Problem set:
• a. How would you render this sentence from the catalysis research passage in Spanish: "Our group has developed specialized expertise in the exploitation of easily prepared and modular amidate ligand sets."
• b. Can you pick up the catalysis research passage after its last line and keep writing from there?
=== Excerpted passage ===
My research interests bridge the areas of organometallic and organic chemistry where we prepare discrete early transition metal and lanthanide complexes for use in the atom-economic, catalytic synthesis of amines. In particular, we are interested in new approaches for the synthesis of chiral ligands for early transition metal and lanthanide complexation suitable for enantioselective transformations.

Our group has developed specialized expertise in the exploitation of easily prepared and modular amidate ligand sets. Upon complexation, the unique electronic characteristics of these ligands promote the formation of very electrophilic metal centers that display promising reactivity in both C-N (hydroamination), C-C (the direct alkylation of amines) bond formation and the ring-opening polymerization of lactones.

There are three general areas of catalysis research:

1) New N,O Chelated Organometallic Complexes for
Group 4 and Lanthanide Mediated Hydroamination Catalysis

2) New N,O Chelated Organometallic Complexes for the direct alkylation of amines (the hydroaminoalkylation reaction).
=== Raw records ===
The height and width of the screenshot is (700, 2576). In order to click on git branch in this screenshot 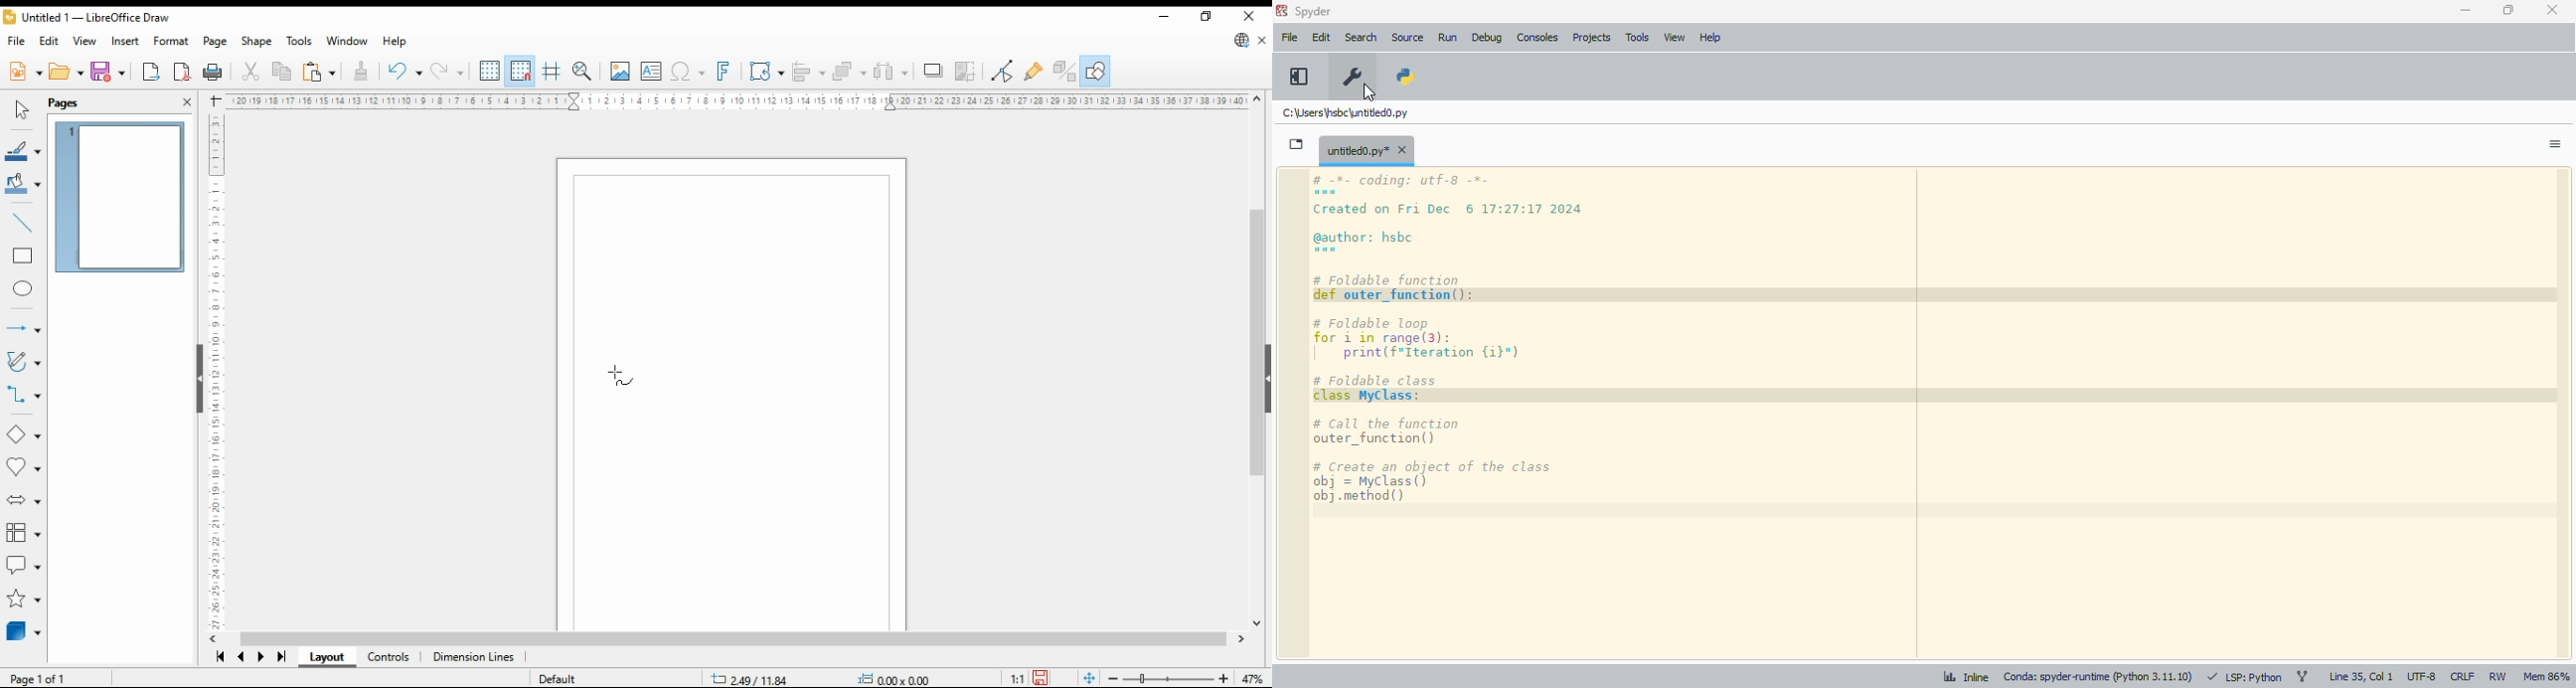, I will do `click(2303, 676)`.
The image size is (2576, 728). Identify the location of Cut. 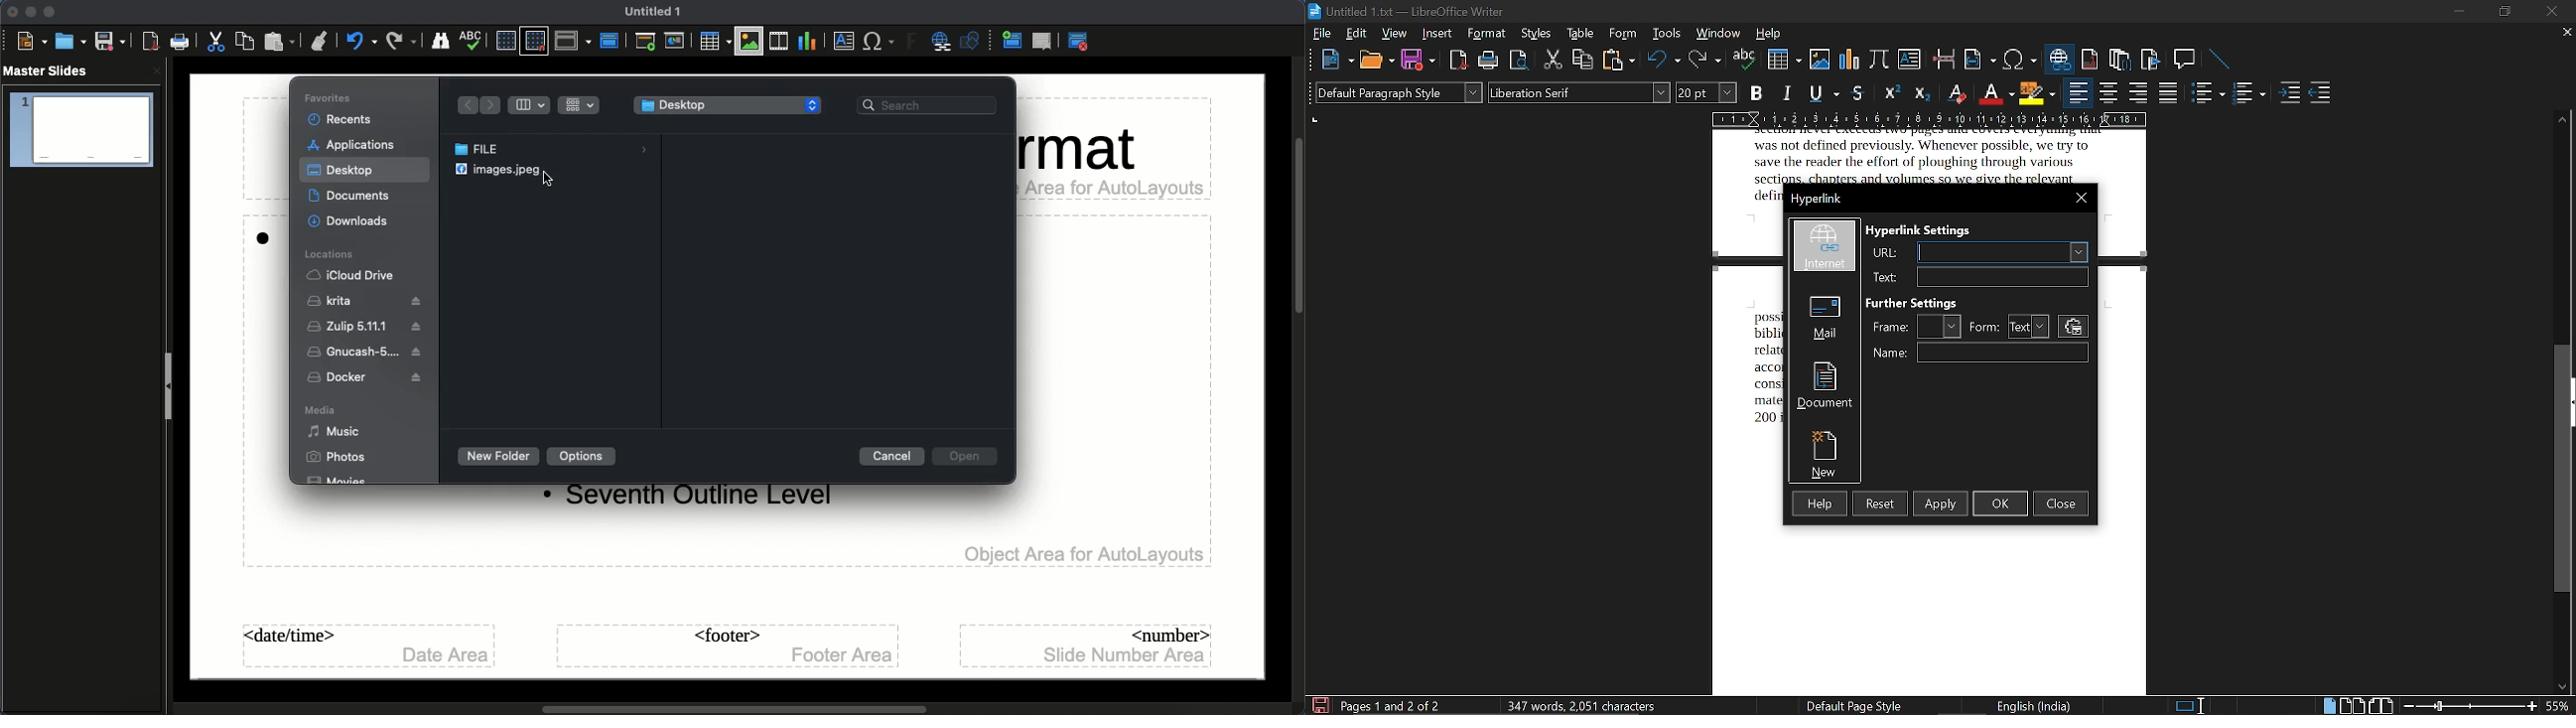
(216, 42).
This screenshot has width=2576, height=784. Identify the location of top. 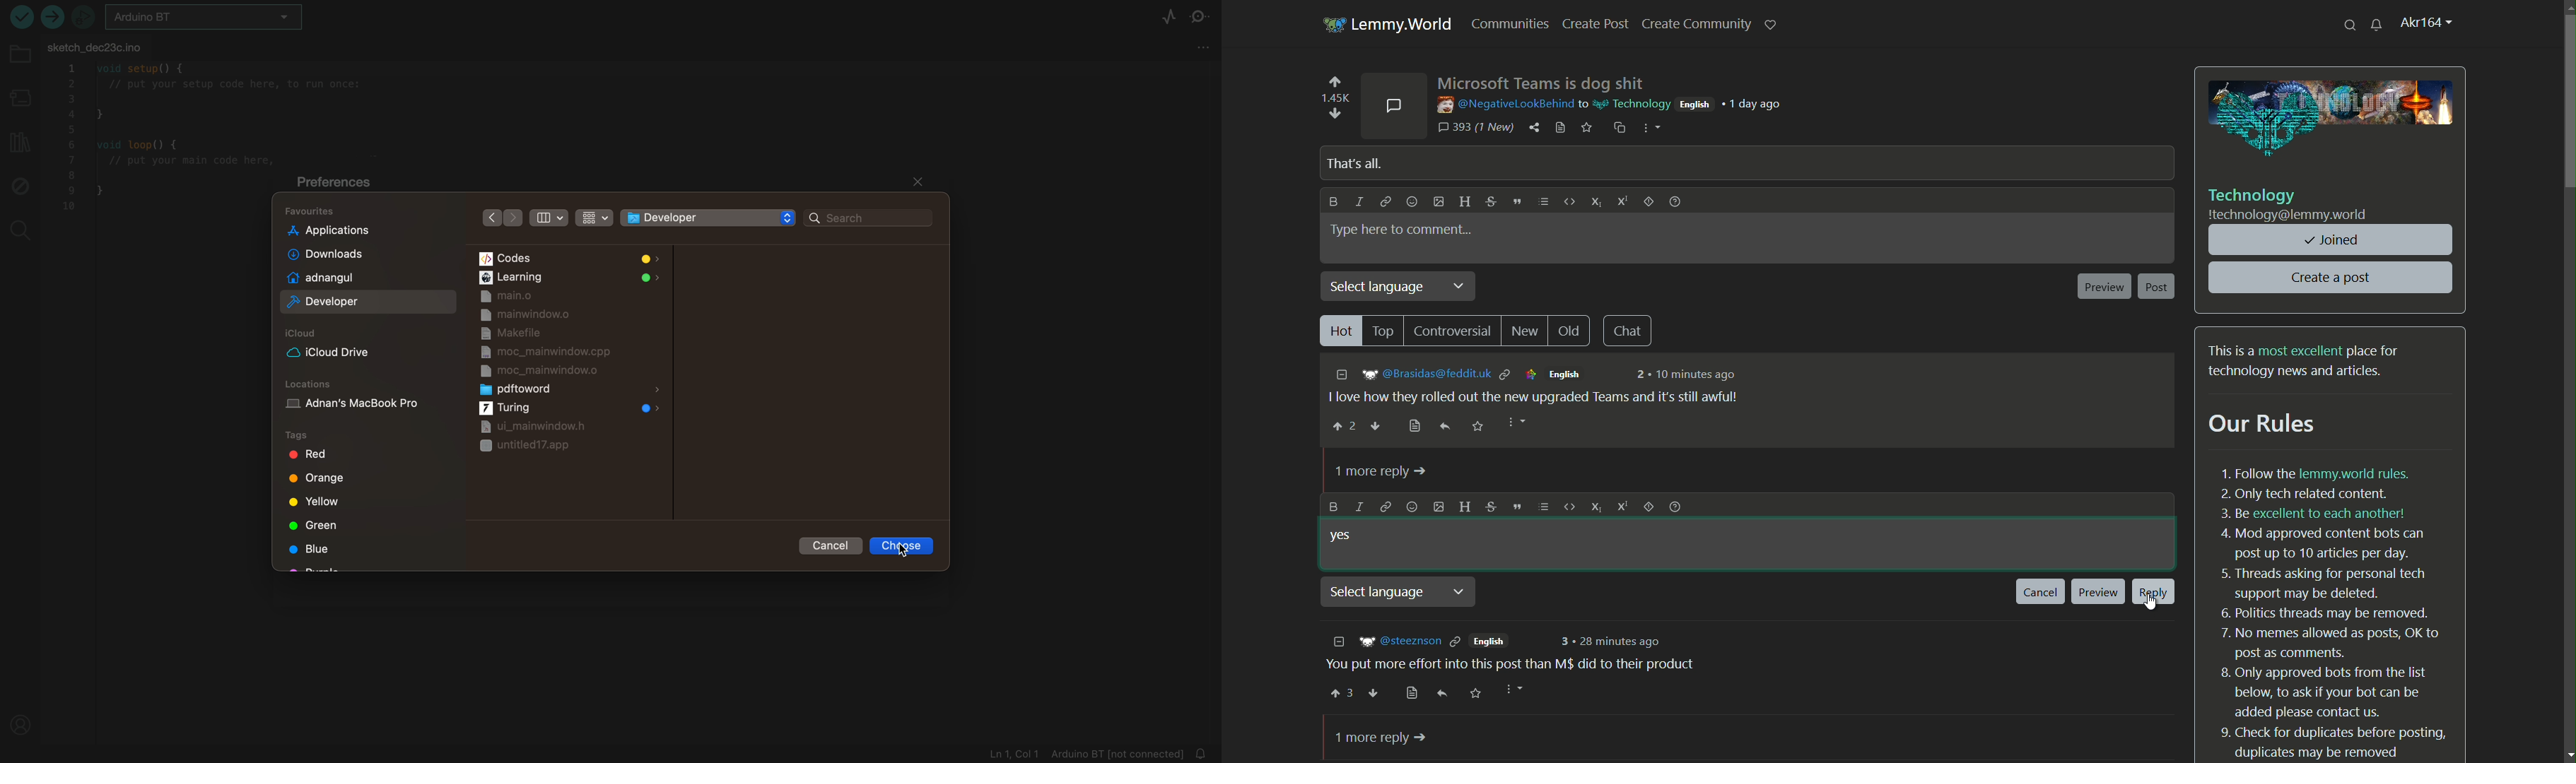
(1386, 330).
===
Results for each task:
• a. Nuestro grupo ha desarrollado una experiencia especializada en el aprovechamiento de conjuntos de ligandos amidato modulares y fáciles de preparar.

• b.
2) New N,O Chelated Organometallic Complexes for the catalytic synthesis of biodegradable polymers via ring-opening polymerization of lactones.

The fundamental research of the organometallic chemistry of these new complexes provides the foundation for the program. The motivation is the application of these complexes toward small molecule organic chemistry, in which elucidation of mechanistic detail is a key focus. Researchers involved in this work will become trained in a wide range of synthetic skills. The organometallic portions of the projects will demand development of air-sensitive handling techniques while the applications portion will build organic chemistry laboratory skills. The focus on enantioselective methodology will ensure familiarity with chiral techniques (e.g. determination of optical purity, chiral resolutions).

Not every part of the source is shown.